An Exact Replica of a Figment of My Imagination_ A Memoir - Elizabeth McCracken [11]
But mostly I just missed my own child.
About a week after Pudding’s death I got in my e-mail box a photograph of the newborn son of a very lovely woman who’d been a student of mine at Iowa. She’d known I was pregnant, but her friends had very wisely kept silent about what had happened, so as not to terrify her, and therefore her husband didn’t know he shouldn’t send me a photograph of a newborn baby boy. A few weeks later, and it would have been fine: by then, when friends reported that someone I knew had had a baby, they usually added, “I didn’t know whether to tell you or not, but I figure . . .”

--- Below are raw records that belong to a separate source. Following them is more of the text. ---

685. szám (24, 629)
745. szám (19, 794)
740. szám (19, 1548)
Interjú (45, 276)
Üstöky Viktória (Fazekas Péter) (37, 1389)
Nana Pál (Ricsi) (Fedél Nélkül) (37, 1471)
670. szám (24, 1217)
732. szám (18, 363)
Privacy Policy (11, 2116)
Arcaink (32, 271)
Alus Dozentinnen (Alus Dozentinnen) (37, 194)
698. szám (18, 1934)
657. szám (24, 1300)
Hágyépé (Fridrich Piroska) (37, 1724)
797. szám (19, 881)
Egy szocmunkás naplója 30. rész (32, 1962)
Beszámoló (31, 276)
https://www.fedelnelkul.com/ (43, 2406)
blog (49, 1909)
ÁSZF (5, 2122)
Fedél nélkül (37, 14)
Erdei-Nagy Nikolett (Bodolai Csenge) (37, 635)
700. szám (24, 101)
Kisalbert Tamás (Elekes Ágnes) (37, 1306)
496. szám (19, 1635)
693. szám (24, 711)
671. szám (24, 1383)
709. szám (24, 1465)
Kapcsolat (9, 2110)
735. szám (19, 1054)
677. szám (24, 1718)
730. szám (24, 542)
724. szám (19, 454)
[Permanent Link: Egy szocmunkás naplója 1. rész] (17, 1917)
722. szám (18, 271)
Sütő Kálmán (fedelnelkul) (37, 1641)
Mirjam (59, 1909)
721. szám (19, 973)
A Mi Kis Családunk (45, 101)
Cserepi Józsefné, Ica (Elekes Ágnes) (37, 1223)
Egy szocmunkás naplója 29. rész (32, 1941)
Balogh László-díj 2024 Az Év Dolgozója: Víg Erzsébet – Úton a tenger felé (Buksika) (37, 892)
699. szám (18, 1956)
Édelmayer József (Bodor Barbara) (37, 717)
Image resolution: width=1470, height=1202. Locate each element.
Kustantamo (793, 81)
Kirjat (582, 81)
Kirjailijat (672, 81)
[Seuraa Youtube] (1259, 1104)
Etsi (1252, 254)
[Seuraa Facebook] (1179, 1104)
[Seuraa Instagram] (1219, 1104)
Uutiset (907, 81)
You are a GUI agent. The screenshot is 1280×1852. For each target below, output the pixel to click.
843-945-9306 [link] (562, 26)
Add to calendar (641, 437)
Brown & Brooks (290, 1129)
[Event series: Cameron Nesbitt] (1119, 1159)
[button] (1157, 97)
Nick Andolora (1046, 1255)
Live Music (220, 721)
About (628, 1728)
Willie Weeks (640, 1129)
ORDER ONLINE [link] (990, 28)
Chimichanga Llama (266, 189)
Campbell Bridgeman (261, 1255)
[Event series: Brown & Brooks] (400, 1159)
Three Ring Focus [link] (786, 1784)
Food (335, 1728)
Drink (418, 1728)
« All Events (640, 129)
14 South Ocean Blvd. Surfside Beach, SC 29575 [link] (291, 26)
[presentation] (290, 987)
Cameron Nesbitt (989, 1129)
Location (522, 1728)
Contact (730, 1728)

“Oh,” I always said, “if human reproduction has to carry on, I want it to work out for people I like.”
Still, I wouldn’t have minded a pause in the whole business. A sudden harmless moratorium on babies being born. Doctors would have to tell the unfortunate pregnant, “I’m sorry. It happens sometimes. Tidal, we think. For everyone else, nine months, but for you, eleven months, maybe a year, maybe more. Don’t go outside. Don’t leave your house. Stroke your stomach, fine, but only in your own living room. Keep your lullabies to yourself. We’ll let you know when it’s time.”
That lovely former student sent a horrified apology when she found out what had happened, but of course I understood. That is one of the strangest side effects of the whole story. I am that thing worse than a cautionary tale: I am a horror story, an example of something terrible going wrong when you least expect it, and for no good reason, a story to be kept from pregnant women, a story so grim and lessonless it’s better not to think about at all.
Where in France did we live? In the middle of the southwest of the country. In an area called Aquitaine. In a department called Lot-et-Garonne. Forty-five minutes southwest of Cyrano’s Bergerac. Forty minutes east of the tower where Montaigne wrote for the last years of his life. Our address was in the village of Baleyssagues, but the closest place to buy bread and wine and cheese was Duras: three bakeries, a post office, two bars, two pharmacies; Marguerite Duras took her pen name from the town, which is where her father was buried (though not where her own first child, a son, was stillborn in 1942). The nearest train station was in Sainte Foy la Grand. We were, of course, an hour east of Bordeaux.
My friend Lib has a French friend who lives in Cambridge, Massachusetts, who lost a baby to sudden infant death syndrome. When she found out about Pudding, she said, sadly, “Now France will be ruined for them.” America had been ruined for her, but that loss meant nothing compared to the loss of her daughter. But to lose France, as she knew we would, to lose both France and a child —
It’s a part of the world I will never, ever, ever go back to.